What made Hinchcliffe’s act so distasteful was that it punched down, violating the ethos of comedy. And it wasn’t particularly clever, either. At another point, he picked a Black face out of the crowd and used it as an opportunity to make a watermelon joke. Being funny is hard; merely offending, not so much.
Hardly anyone familiar with the current cachet of edginess should be surprised that the Republican Party has adopted it as a campaign mode. Like a lot of people who hang around politicians and party operatives these days, I have become accustomed to insults, followed by the predictable admonishments to lighten up.
Hey, MAGA, I’m only trying to salvage what’s left of productive discourse in this country. That’s not easy when one major party puffs out its chest in appeals to the “bro” vote.
Politics is not a wrestling cage match. And I, for one, am hoping Trump’s attempt to turn this election into edge-bro entertainment fails, if only to move our politics back to its original purpose of solving real problems.
In contrast to Trump, last Sunday in Philadelphia, Harris promoted a new pledge to boost Puerto Rico’s economy. Her message, which was thoughtful and empathetic, connected with voters who care about the welfare of this U.S. territory.
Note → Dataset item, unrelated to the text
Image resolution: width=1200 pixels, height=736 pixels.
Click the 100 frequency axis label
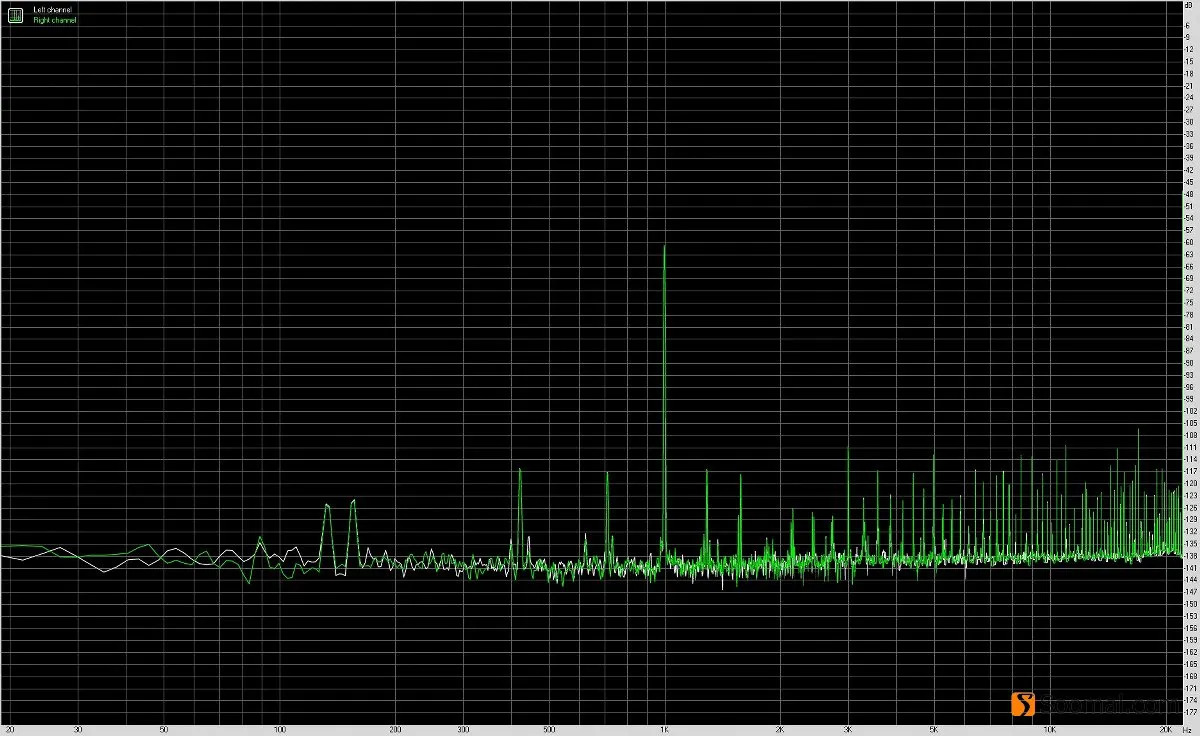click(x=279, y=729)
Puerto Rican entertainer Bad Bunny posted Harris’ video pledging to create more jobs on the beleaguered island and rebuild its hurricane-battered power grid to his 45 million Instagram followers, and other Puerto Rican artists joined in.
The fundamental choice in this election is between the politics of solving problems for the common good and the politics of selective cruelty.
Rude and crude “bro politics” act out what The Atlantic writer Adam Serwer describes as “rejoicing in the suffering of those whom they hate and fear.” That is from his essay on the subject in his new collection of essays, “The Cruelty is the Point.”
Americans deserve better politics than this. But to get it, we have to find the courage to stand up to cruelty wherever we see it.